The author of this book is an artist and writer who grew up in Cupertino, California, and now lives and works in Oakland. She earned her bachelor’s degree in English literature from the University of California, Berkeley, in 2008 and an MFA in design and technology from the San Francisco Art Institute in 2010. Since then she has taught art at Stanford University while working as a visual artist. As she writes in Chapter 1, her art has often involved using things that already exist rather than creating something new. For example, one of her best known projects was The Bureau of Suspended Objects, which she created as artist-in-residence at the San Francisco dump. For this exhibit, she established an archive of 200 objects taken from the dump, in which she researched each item’s provenance and history. This information could be accessed via a QR code that linked to a page for each item.

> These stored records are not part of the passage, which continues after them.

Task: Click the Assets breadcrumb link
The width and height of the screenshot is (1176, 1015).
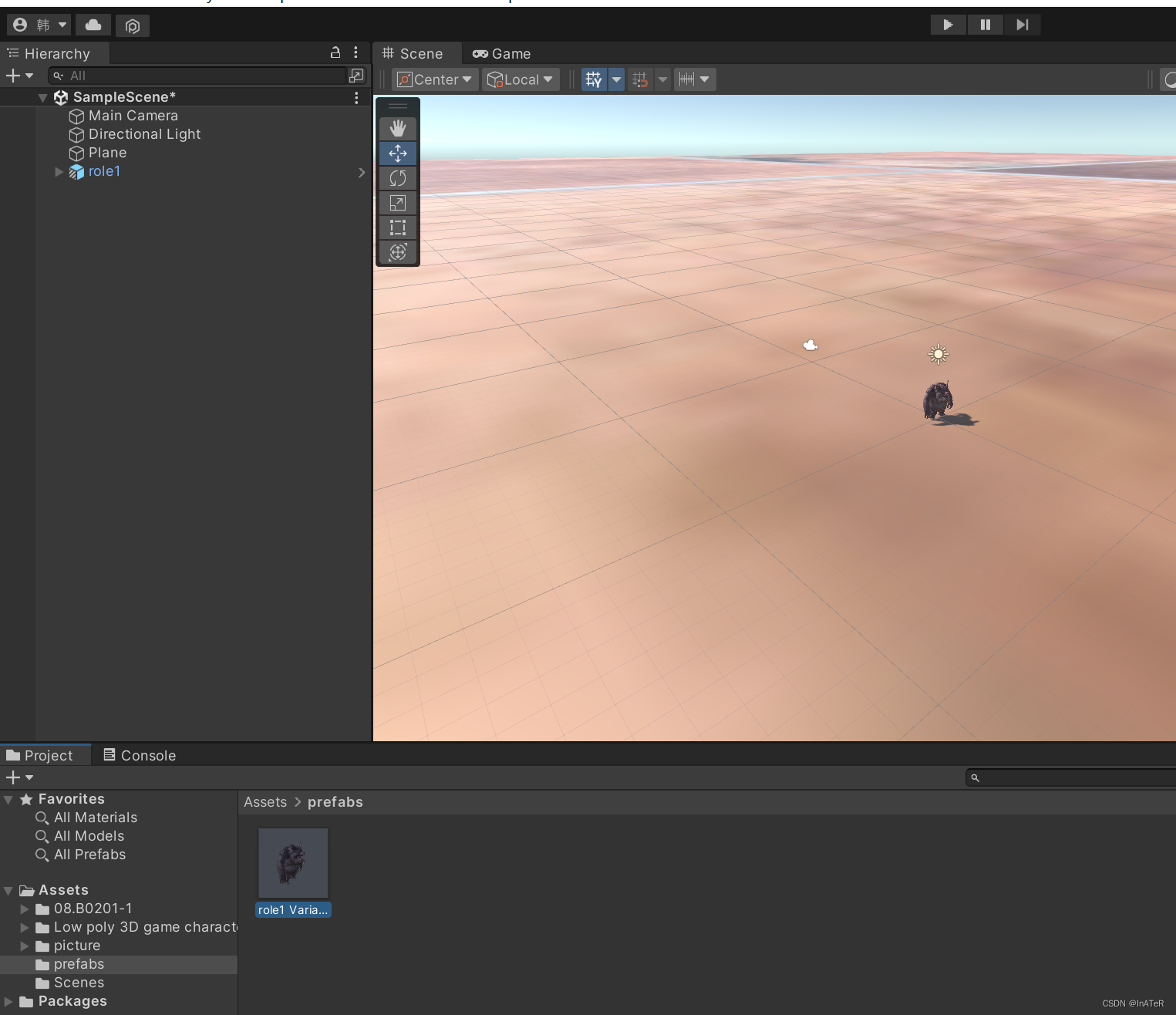Action: (265, 802)
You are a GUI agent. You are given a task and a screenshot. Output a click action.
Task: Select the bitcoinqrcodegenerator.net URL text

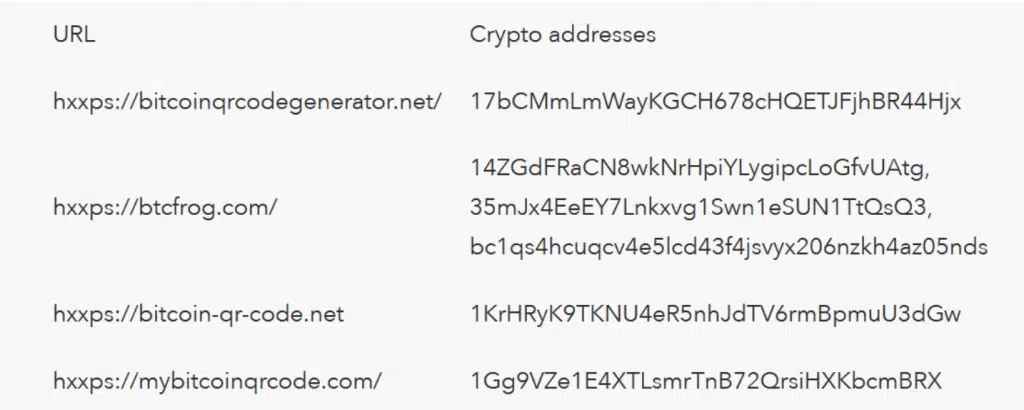point(248,101)
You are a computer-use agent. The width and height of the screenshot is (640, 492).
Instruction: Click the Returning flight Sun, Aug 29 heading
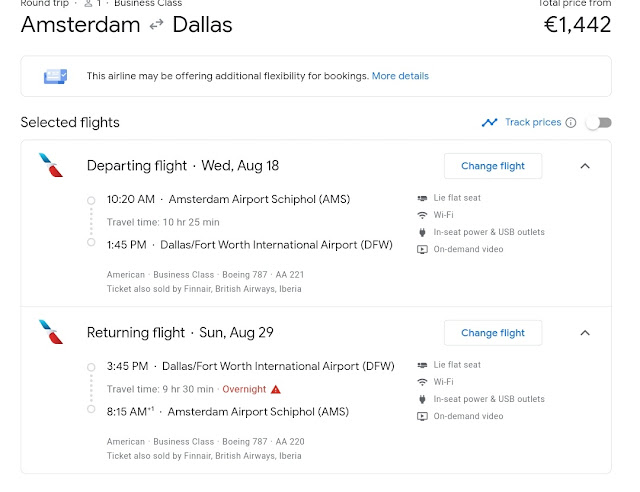[x=180, y=333]
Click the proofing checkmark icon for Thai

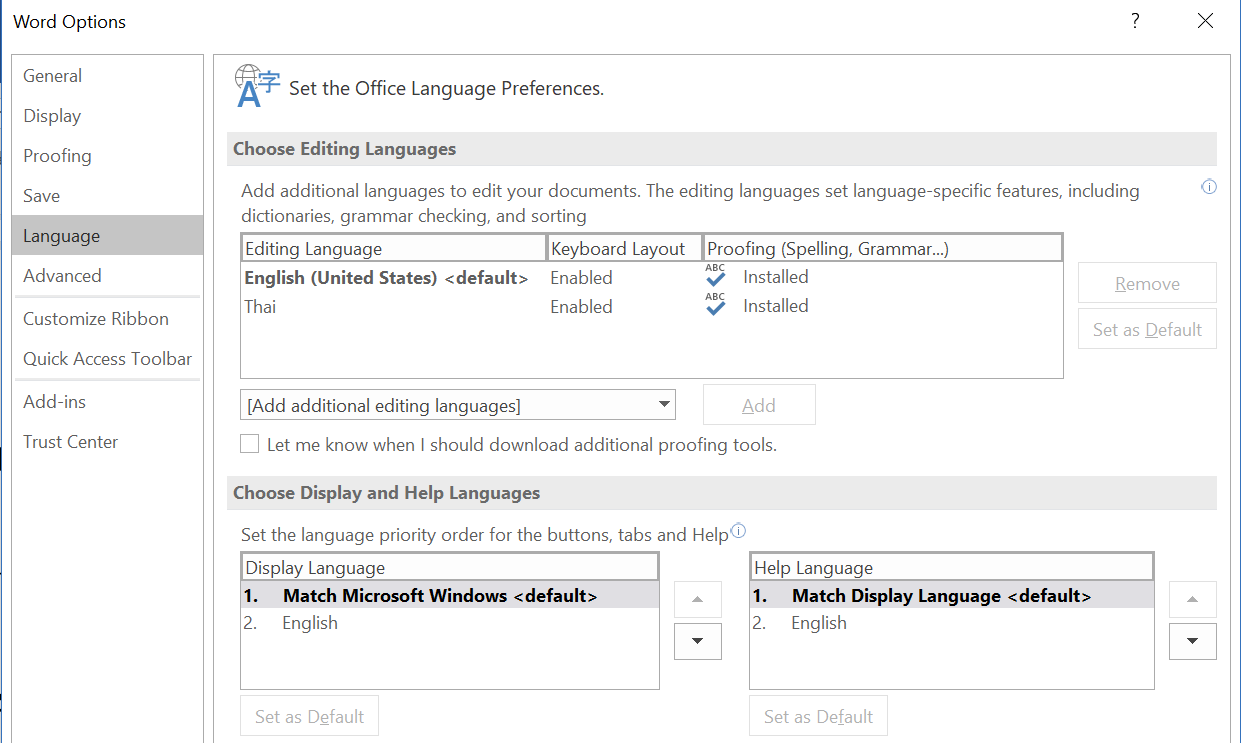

Odell’s background as an artist prepared her well for writing about the topic she chose. Many people who reject social media look to quit cold turkey; some could even be accused of being Luddites if they speak out against using technology in a more general sense. This is not the case with Odell. One might say she’s even writing from the position of an insider since much of her art involves technology, which she studied in conjunction with design. Thus, her critiques come from a place of experience. As she clearly states in the Introduction, “I am not anti-technology” (xii). Indeed, much of Chapter 6 consists of her reviewing alternative, non-commercial software to help people connect, such as Mastadon and Patchwork.

Odell also noted in an interview that her biracial background (her mother is from the Philippines and her American father is white) might help her feel comfortable occupying in-between spaces (Honey, Minda. “Jenny Odell, Author of ‘How to Do Nothing,’ on Resisting the Attention Economy.” Work in Progress, Dropbox, 21 June 2019). In-between is just how she describes such refuseniks as Diogenes and Bartleby—that is, those who stay in the game but play it on their own terms. This is what she calls the “third space.” The author’s ability to occupy such a space herself, she notes in the interview cited above, is perhaps why she can discuss both technology and nature in her book and look for areas where they intersect.